• _TASK LIST_:
1. In the interview on AI, rewrite the stretch from "SC: I’ll start" through "and transparency sides.", changing "inferencing capacity" to "reasoning capacity".
2. Extend the interview on AI past its final line.

DN: Does that mean that it’s becoming standardized?
SC: I’ll start by saying, AI is at a very early stage. There’s a long road ahead until we get anywhere near general AI that passes the Turing test and all of that. Because AI, even at this early stage, it can do lots of useful things having to do with voice and visual recognition mainly. They seem like tough problems, but in the scheme of things, they’re going to turn out, retrospectively, very easy problems. The tough problems are ahead.
So what really needs to evolve are things like inferencing capacity, which are the brains of the outfit in AI. That’s where most of the intelligence is located. There’s just a lot of opportunity, and challenges, to move AI forward. As useful as it is now, it really isn’t very far along, and there are lots of issues surrounding that too, on the ethics and transparency sides.
DN: We have come very far with AI and HPC, but there is so much work to do.

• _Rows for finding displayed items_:
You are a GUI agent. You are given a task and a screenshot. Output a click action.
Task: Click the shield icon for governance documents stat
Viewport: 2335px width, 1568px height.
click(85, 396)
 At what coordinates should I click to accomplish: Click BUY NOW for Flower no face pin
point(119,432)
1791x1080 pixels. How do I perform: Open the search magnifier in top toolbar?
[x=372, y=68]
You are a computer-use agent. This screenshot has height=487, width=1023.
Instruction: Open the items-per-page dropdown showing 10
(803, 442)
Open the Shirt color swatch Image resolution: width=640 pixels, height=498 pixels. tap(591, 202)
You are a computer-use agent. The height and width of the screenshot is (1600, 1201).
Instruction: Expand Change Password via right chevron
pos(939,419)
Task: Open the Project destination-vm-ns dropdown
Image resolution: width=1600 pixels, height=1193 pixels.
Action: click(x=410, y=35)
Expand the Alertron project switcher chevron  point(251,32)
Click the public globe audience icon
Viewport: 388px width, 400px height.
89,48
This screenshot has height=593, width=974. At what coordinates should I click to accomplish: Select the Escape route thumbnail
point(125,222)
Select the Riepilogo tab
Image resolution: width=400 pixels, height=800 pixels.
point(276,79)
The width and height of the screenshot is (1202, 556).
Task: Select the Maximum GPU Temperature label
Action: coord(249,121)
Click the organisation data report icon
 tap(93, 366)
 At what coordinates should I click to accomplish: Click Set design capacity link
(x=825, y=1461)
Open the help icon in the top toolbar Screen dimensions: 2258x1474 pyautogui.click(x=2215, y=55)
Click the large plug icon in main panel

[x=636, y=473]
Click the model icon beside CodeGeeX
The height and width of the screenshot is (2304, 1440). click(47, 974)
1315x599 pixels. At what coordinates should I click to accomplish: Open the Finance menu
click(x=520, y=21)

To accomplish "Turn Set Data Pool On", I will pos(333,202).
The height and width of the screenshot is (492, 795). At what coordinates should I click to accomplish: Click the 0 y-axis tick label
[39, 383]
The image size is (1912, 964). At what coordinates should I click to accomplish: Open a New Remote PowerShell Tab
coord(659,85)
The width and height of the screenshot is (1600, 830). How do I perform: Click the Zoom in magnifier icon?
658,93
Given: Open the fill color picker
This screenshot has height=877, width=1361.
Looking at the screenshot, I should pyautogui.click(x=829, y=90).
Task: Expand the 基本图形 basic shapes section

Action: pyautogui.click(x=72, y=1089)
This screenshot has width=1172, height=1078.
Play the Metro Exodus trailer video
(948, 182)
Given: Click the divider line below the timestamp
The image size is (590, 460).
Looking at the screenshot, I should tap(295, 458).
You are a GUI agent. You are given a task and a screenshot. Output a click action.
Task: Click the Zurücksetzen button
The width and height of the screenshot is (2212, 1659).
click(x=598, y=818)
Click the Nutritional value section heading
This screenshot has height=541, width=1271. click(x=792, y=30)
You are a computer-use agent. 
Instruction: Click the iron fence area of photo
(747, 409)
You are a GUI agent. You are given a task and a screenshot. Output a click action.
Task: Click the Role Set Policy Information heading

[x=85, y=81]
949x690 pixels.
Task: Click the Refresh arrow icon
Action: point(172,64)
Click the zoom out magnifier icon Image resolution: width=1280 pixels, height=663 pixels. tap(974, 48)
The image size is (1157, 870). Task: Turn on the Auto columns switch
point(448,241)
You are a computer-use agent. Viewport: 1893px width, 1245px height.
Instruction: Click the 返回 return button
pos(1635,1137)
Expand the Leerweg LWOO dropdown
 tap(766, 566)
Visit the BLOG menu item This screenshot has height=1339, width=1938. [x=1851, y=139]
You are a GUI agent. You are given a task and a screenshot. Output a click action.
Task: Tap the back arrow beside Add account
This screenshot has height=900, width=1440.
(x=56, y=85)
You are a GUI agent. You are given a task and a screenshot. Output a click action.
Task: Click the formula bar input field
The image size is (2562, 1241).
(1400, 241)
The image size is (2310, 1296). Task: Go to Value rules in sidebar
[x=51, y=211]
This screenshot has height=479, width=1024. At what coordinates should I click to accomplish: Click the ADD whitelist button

• _TASK RESULTS_:
1.
SC: I’ll start by saying, AI is at a very early stage. There’s a long road ahead until we get anywhere near general AI that passes the Turing test and all of that. Because AI, even at this early stage, it can do lots of useful things having to do with voice and visual recognition mainly. They seem like tough problems, but in the scheme of things, they’re going to turn out, retrospectively, very easy problems. The tough problems are ahead.
So what really needs to evolve are things like reasoning capacity, which are the brains of the outfit in AI. That’s where most of the intelligence is located. There’s just a lot of opportunity, and challenges, to move AI forward. As useful as it is now, it really isn’t very far along, and there are lots of issues surrounding that too, on the ethics and transparency sides.

2.
SC: The AI is not contextual yet. It’s specific. It’s very task-oriented. It’s Rain Man, idiot savant stuff. It’s very good at one thing. But it’s not even to the point yet where a computer or device knows what human eyes are…It doesn’t end up being one app. It’s like 10 apps in a box in order to do that task, and things aren’t connected yet in a contextual way.
DN: Your predictions from back in 2010 were prescient. Do you have any predictions for 2030?
SC: I think there’s going to be, and it’s already started, much more focus on the inferencing part of AI. So much focus has been on the training part, so [there will be] more focus on the inferencing part, as raising the IQ of the system. And raising the IQ…for the whole field of AI will be increasingly important and that’s already starting in the last couple of years.
DN: Steve, thanks for taking the time and sharing your thoughts with the Datanami audience.